* **What you have to do**:
Pictures stay out. Extract the lines below from the first one through the line with "The height and width of the screenshot is (825, 972).", both included.
--- START ---
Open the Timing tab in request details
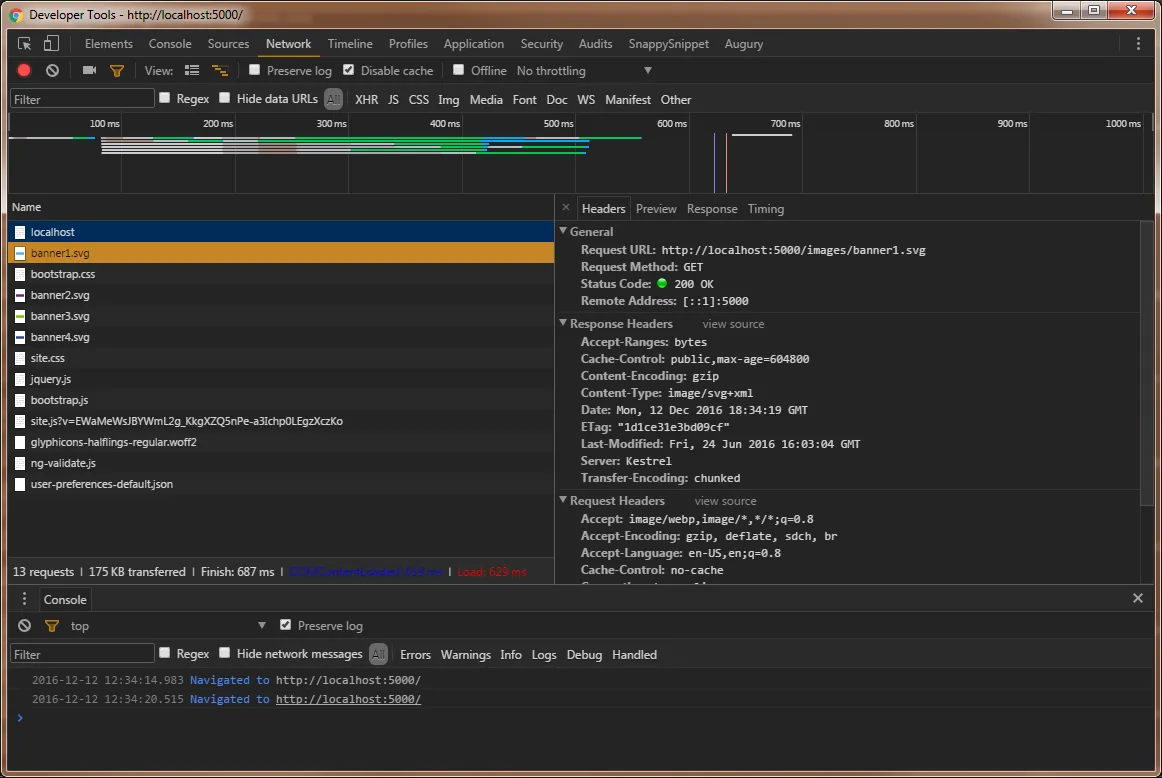Image resolution: width=1162 pixels, height=778 pixels. pos(765,209)
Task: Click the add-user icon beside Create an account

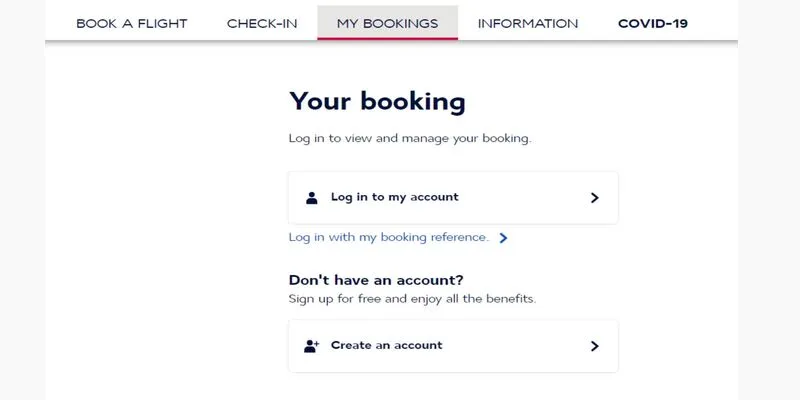Action: point(312,346)
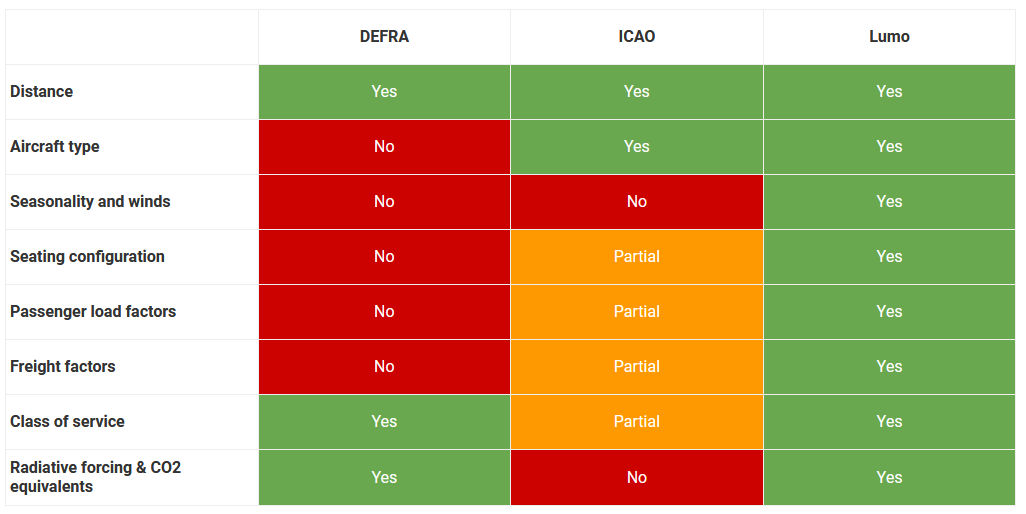Select the Distance row label
The width and height of the screenshot is (1026, 514).
pos(42,92)
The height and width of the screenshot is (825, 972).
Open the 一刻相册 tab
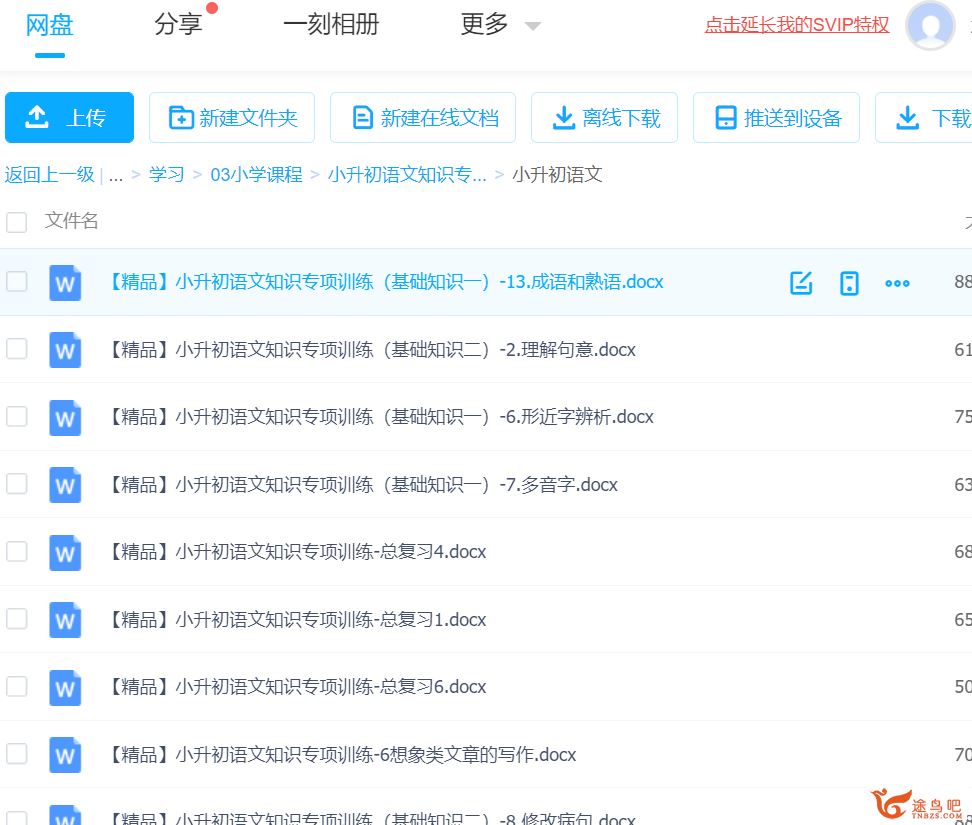(x=331, y=25)
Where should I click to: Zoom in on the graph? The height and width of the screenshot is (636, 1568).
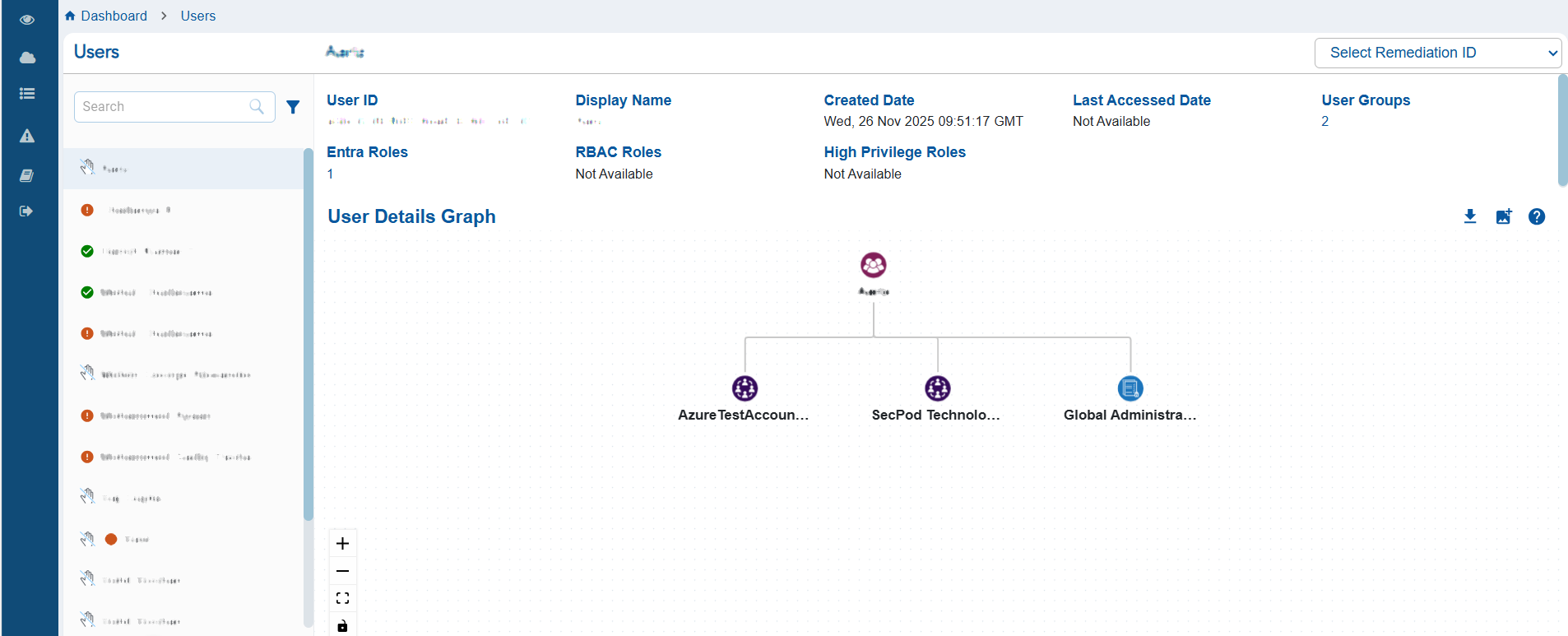(x=343, y=543)
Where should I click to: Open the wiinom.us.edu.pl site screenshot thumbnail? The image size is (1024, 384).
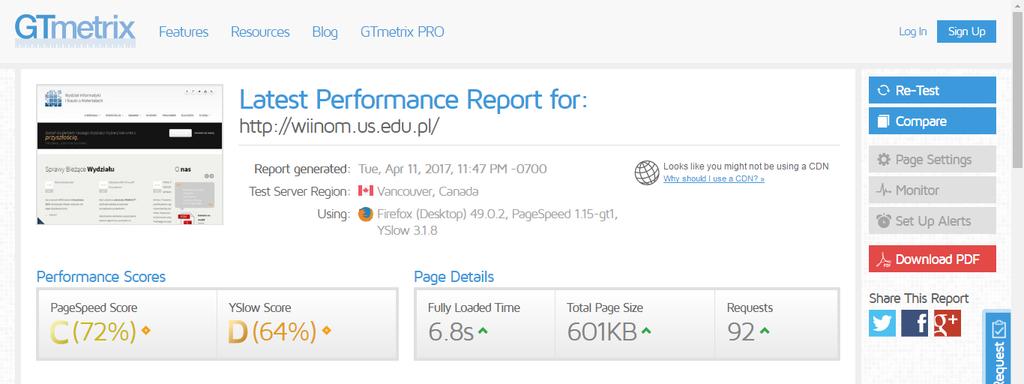tap(129, 155)
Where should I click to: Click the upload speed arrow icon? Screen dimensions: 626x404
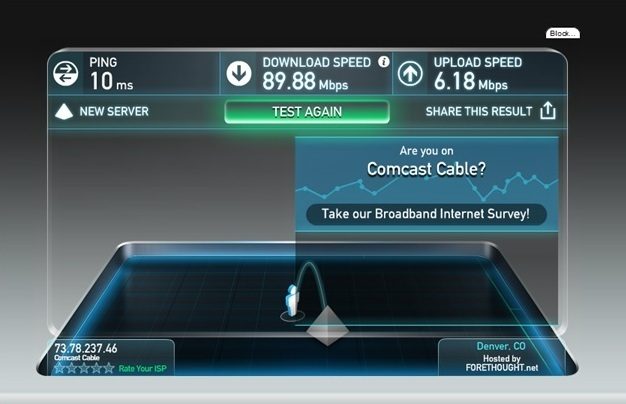(410, 73)
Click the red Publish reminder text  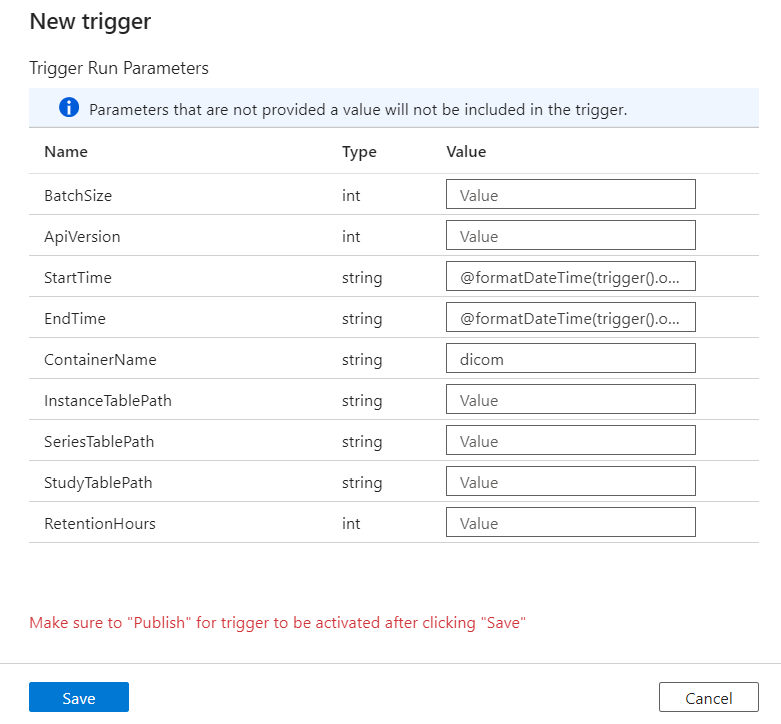click(x=278, y=623)
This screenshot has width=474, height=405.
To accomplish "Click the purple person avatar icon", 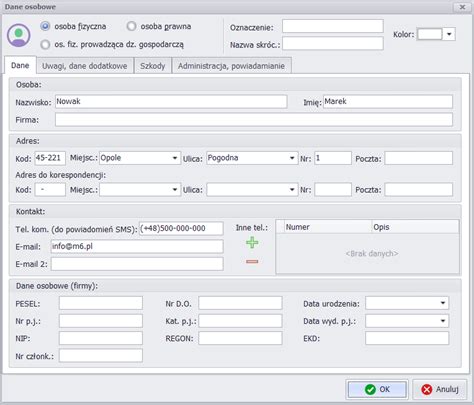I will click(x=19, y=35).
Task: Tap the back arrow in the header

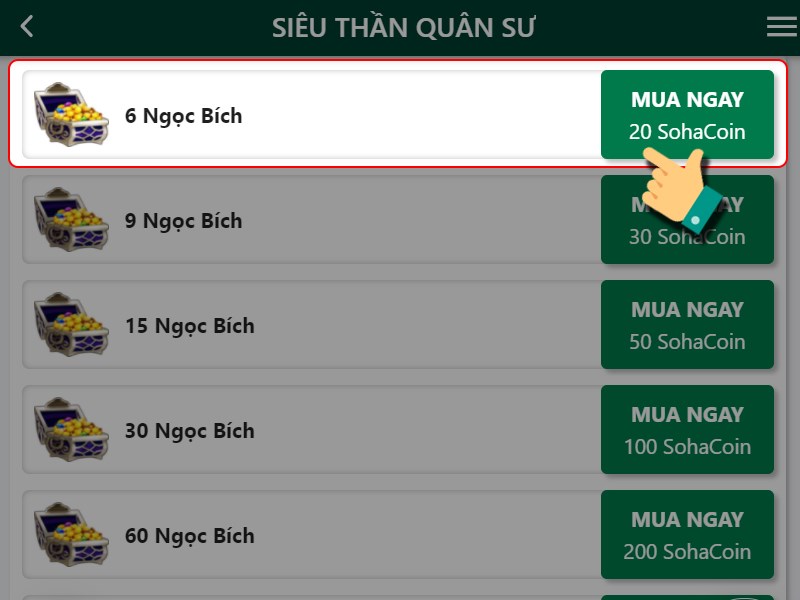Action: click(x=27, y=26)
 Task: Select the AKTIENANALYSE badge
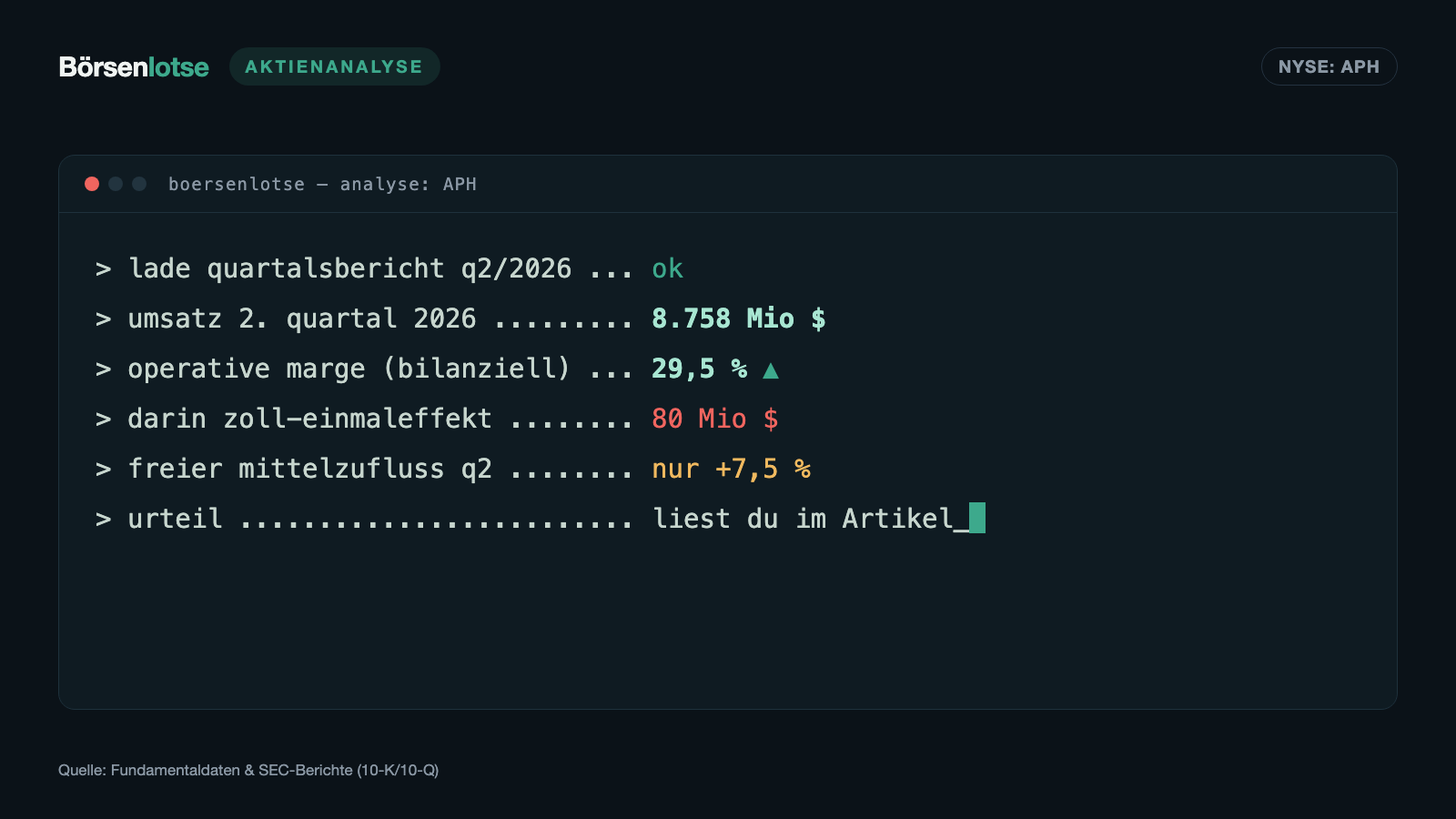tap(334, 66)
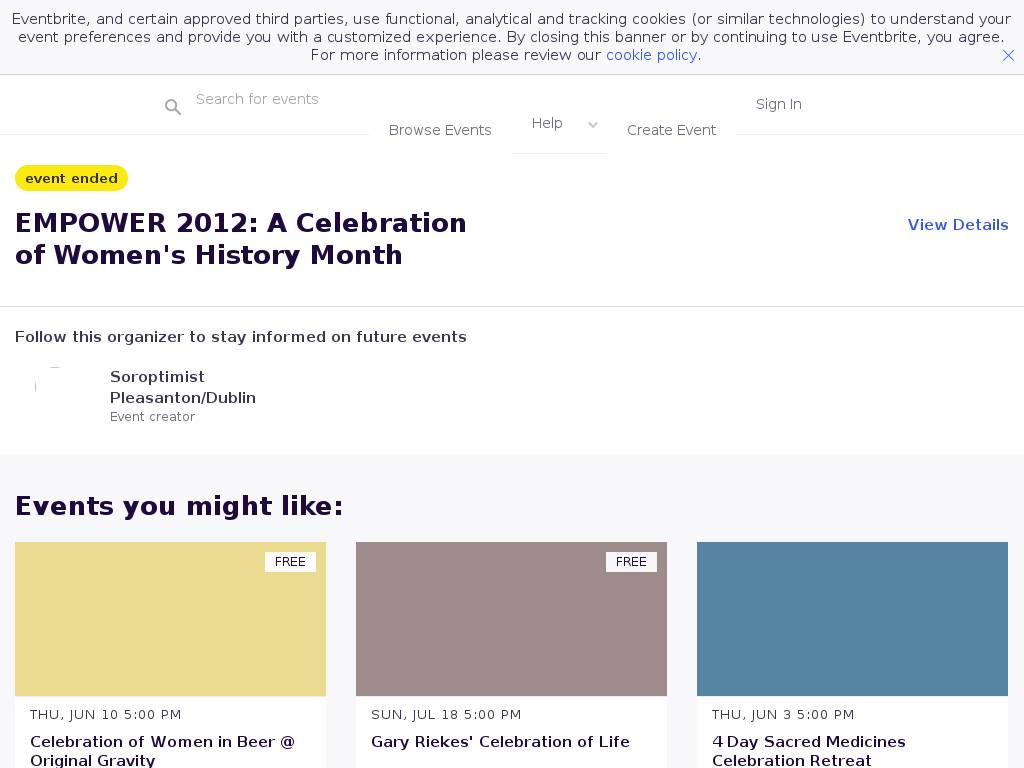Click Gary Riekes' Celebration of Life title

click(x=500, y=742)
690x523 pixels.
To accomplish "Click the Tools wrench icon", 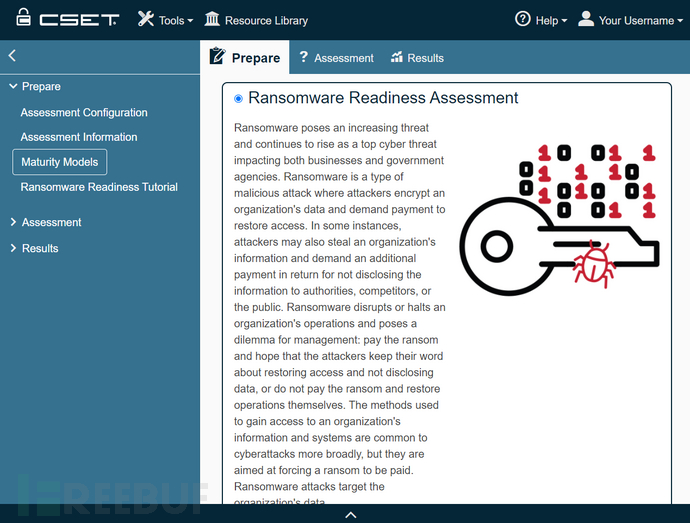I will [146, 19].
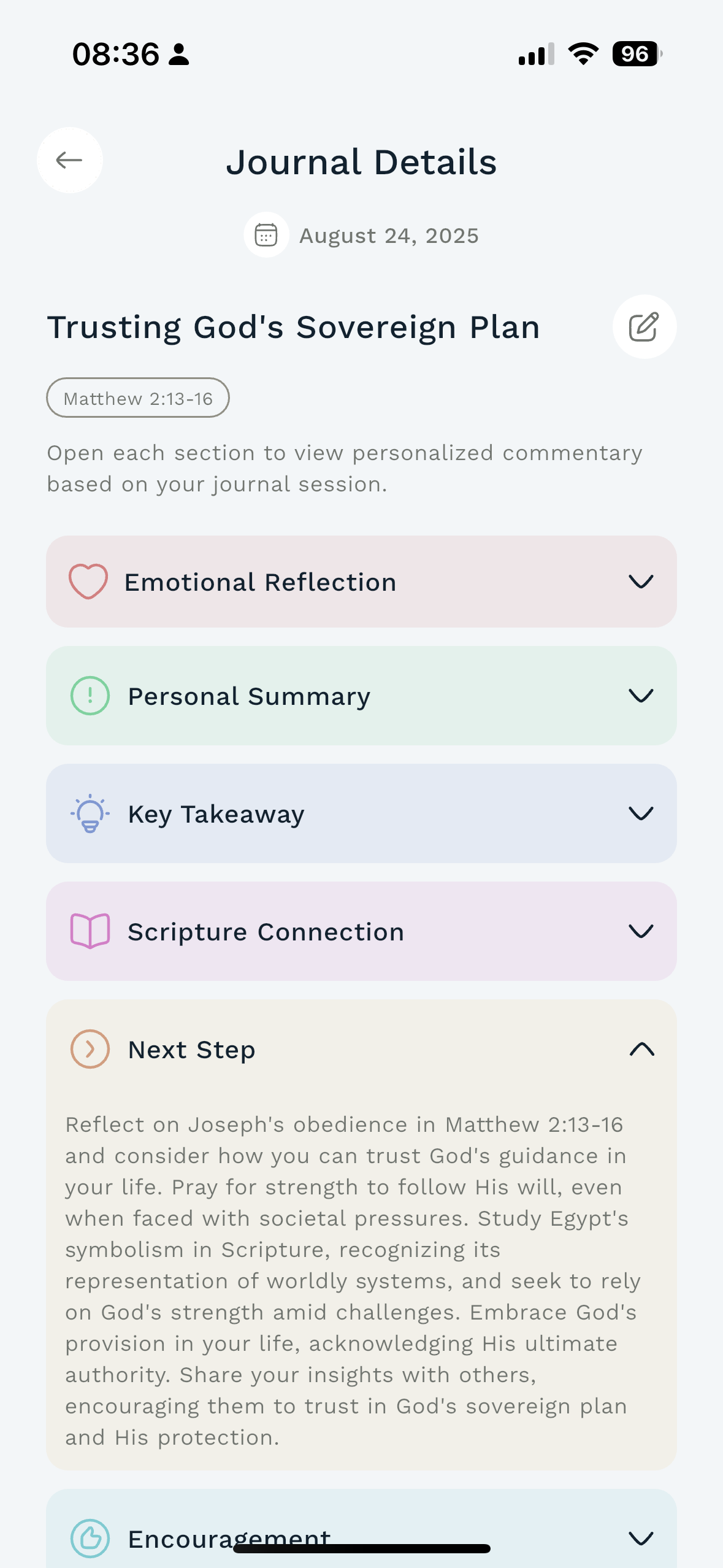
--- END ---
* **Task answer**:
Open the Timing tab in request details
Image resolution: width=1162 pixels, height=778 pixels. pos(765,209)
Task: Click the add-user icon beside Create an account

Action: point(312,346)
Select the Distance row label
The width and height of the screenshot is (1026, 514).
pos(42,92)
The height and width of the screenshot is (825, 972).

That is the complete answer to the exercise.